Además de la ceremonia formal de ungir los carros y elementos de trabajo con agua bendita, el religioso –de estrecha relación con el papa Francisco– se acopló al pedido a la Comuna. “Simplemente están pidiendo preservar esta fuente de trabajo”, señaló.

Fernández (Arzobispo de La Plata): “No se permite la tracción a caballo, que está bien, pero están estos carros que son una buena alternativa para que sigan haciendo su trabajo”.

“Si se los quitan, ¿qué van a hacer, en qué se van a meter para poder alimentar a sus hijos?”, se preguntó. “Sólo piden tener sus carros”, repitió. “No se permite la tracción a caballo, que está bien, pero están estos carros que son una buena alternativa para que sigan haciendo su trabajo. No es mucho lo que piden y es mucho lo que sufren”, consideró.

Quienes encabezaron la jornada fueron los integrantes de la Federación Argentina de Cartoneros, Carreros y Recicladores (FACCyR), que están dentro del Movimiento de Trabajadores Excluidos (MTE).

Este martes, Rodrigo Bernales, referente del sector, habló con radio FM CIELO y dio cuenta de la “persecución” que se profundizó en “los últimos tres meses” por parte de Control Urbano. “Nos sacan los carros con caballos y también los carritos a mano que habían sido pautados”, detalló. “Queremos más cupos y no nos dan.”

“Muchos compañeros son muy creyentes, y creíamos que bendecir los carros nos iba a ayudar a visibilizar este reclamo”, evaluó. “Es una discusión monetaria, de si le das miles de millones a un empresa como Esur o a un sistema de reciclado con inclusión social”, comparó.

“Vayan a cartonear un día a ver cómo quedan”

“Tucho” –como le dicen desde su Córdoba natal– cuestionó a “la gente de clase media que critica a los más humildes”, que “dicen que no tienen ganas de laburar y uno los ve a ellos trabajando de mañana a noche, de lunes a domingo, para llevar el pan a sus hijos”.

El arzobispo refirió que “es un trabajo pesado y duro”. “Cuando uno escucha esas críticas yo les diría: vayan a cartonear un día a ver cómo quedan”, y además valoró que quienes realizan esa tarea “saben reciclar y separar los materiales para que la ciudad sea más ecológica”.
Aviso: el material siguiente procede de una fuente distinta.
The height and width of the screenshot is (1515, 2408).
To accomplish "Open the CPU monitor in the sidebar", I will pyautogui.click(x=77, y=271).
Rodrigo Bernales (referente cartonero): “Nos sacan los carros con caballos y también los carritos a mano que habían sido pautados. Queremos más cupos y no nos dan”.

Fernández les entregó medallitas bendecidas a los presentes, quienes le retribuyeron tal gesto obsequiándole un cesto para que en el templo comiencen a separar el material reciclable de los residuos húmedos.

Respecto de la cantidad de personas que incurren en este tipo de tareas informales, Fernández dejó en claro que, “aunque no es tanto, hay un incremento en la cantidad de cartoneros porque el que se queda sin trabajo y no encuentra se empieza a desesperar y recurre a esta alternativa”.